EXERCISE AIM ▸
Swap "Summarize" for "Group" in the records, starting at the line that contains "This screenshot has height=576, width=1024." and ending at the line that contains "[x=164, y=254]". Return only those lines, with everything else left unchanged.

MATERIAL TO PROCESS ▸
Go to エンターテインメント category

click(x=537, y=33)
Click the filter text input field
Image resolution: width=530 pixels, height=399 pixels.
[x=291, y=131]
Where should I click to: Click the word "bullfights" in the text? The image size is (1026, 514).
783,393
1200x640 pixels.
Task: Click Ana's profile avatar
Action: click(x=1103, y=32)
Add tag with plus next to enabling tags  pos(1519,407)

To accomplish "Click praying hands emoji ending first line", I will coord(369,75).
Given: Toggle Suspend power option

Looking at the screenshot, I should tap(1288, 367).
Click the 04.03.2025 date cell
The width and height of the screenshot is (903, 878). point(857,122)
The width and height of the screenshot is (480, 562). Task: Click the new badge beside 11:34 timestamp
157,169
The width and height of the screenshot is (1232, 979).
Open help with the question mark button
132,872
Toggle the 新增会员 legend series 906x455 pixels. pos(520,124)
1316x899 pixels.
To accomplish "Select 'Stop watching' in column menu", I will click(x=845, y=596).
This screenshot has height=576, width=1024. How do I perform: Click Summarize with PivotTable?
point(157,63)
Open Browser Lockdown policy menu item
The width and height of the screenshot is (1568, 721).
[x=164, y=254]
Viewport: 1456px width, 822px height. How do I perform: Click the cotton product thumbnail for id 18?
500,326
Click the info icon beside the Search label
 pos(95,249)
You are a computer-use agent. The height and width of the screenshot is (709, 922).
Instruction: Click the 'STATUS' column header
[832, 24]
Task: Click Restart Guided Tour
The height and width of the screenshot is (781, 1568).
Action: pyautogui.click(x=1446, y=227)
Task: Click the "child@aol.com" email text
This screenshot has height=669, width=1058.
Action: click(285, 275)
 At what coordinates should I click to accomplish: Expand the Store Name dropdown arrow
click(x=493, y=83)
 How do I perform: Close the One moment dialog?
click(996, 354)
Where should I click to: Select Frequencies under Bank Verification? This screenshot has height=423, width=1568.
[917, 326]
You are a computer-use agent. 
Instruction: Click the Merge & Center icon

RESULT ▸
This screenshot has height=576, width=1024. How do I perform: Click Group with PivotTable?
point(157,63)
Open Browser Lockdown policy menu item
The width and height of the screenshot is (1568, 721).
[x=164, y=254]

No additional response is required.